> _RECORDED DATA_
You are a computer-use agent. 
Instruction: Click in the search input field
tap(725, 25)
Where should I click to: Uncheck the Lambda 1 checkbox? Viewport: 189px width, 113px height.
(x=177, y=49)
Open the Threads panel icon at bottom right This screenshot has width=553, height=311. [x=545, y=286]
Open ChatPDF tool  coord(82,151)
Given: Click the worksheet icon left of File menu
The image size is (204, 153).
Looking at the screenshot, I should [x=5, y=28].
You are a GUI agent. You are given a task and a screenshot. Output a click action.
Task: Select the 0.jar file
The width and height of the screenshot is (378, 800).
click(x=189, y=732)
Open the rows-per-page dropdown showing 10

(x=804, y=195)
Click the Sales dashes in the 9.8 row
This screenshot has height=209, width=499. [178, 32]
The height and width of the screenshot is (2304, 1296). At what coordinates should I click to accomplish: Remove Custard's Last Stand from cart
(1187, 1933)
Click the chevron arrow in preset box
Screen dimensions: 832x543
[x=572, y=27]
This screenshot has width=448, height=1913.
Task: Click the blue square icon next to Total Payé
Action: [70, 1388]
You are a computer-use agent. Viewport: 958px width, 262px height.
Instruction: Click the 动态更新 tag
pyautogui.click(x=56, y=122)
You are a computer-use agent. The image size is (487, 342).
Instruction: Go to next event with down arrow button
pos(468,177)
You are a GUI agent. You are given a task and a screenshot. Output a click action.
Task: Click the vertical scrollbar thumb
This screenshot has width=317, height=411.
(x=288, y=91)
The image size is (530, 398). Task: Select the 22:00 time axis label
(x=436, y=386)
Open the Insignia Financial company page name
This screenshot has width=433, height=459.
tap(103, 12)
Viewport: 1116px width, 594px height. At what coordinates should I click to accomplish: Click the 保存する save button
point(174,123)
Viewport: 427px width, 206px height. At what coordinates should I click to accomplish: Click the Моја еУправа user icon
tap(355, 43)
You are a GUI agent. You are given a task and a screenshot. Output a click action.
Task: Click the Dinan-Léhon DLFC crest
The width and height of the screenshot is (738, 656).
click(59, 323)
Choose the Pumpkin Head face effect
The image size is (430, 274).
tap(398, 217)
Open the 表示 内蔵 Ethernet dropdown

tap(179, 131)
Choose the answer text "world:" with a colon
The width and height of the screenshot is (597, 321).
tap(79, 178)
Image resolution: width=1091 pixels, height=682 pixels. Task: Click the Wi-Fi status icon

> _PROMPT_
Each record above is to be printed again exactly as written.

> _RESULT OF THIS TASK_
You are a computer-use agent. 
Instruction: Click in the search input field
tap(725, 25)
Where should I click to: Uncheck the Lambda 1 checkbox? Viewport: 189px width, 113px height.
(x=177, y=49)
Open the Threads panel icon at bottom right This screenshot has width=553, height=311. [x=545, y=286]
Open ChatPDF tool  coord(82,151)
Given: Click the worksheet icon left of File menu
The image size is (204, 153).
Looking at the screenshot, I should [x=5, y=28].
You are a GUI agent. You are given a task and a screenshot. Output a click action.
Task: Select the 0.jar file
The width and height of the screenshot is (378, 800).
click(x=189, y=732)
Open the rows-per-page dropdown showing 10

(x=804, y=195)
Click the Sales dashes in the 9.8 row
This screenshot has height=209, width=499. [178, 32]
The height and width of the screenshot is (2304, 1296). At what coordinates should I click to accomplish: Remove Custard's Last Stand from cart
(1187, 1933)
Click the chevron arrow in preset box
Screen dimensions: 832x543
[x=572, y=27]
This screenshot has width=448, height=1913.
Task: Click the blue square icon next to Total Payé
Action: [70, 1388]
You are a computer-use agent. Viewport: 958px width, 262px height.
Instruction: Click the 动态更新 tag
pyautogui.click(x=56, y=122)
You are a computer-use agent. The image size is (487, 342).
Instruction: Go to next event with down arrow button
pos(468,177)
You are a GUI agent. You are given a task and a screenshot. Output a click action.
Task: Click the vertical scrollbar thumb
This screenshot has width=317, height=411.
(x=288, y=91)
The image size is (530, 398). Task: Select the 22:00 time axis label
(x=436, y=386)
Open the Insignia Financial company page name
This screenshot has width=433, height=459.
tap(103, 12)
Viewport: 1116px width, 594px height. At what coordinates should I click to accomplish: Click the 保存する save button
point(174,123)
Viewport: 427px width, 206px height. At what coordinates should I click to accomplish: Click the Моја еУправа user icon
tap(355, 43)
You are a GUI agent. You are given a task and a screenshot. Output a click action.
Task: Click the Dinan-Léhon DLFC crest
The width and height of the screenshot is (738, 656).
click(59, 323)
Choose the Pumpkin Head face effect
The image size is (430, 274).
tap(398, 217)
Open the 表示 内蔵 Ethernet dropdown

tap(179, 131)
Choose the answer text "world:" with a colon
The width and height of the screenshot is (597, 321).
tap(79, 178)
Image resolution: width=1091 pixels, height=682 pixels. Task: Click the Wi-Fi status icon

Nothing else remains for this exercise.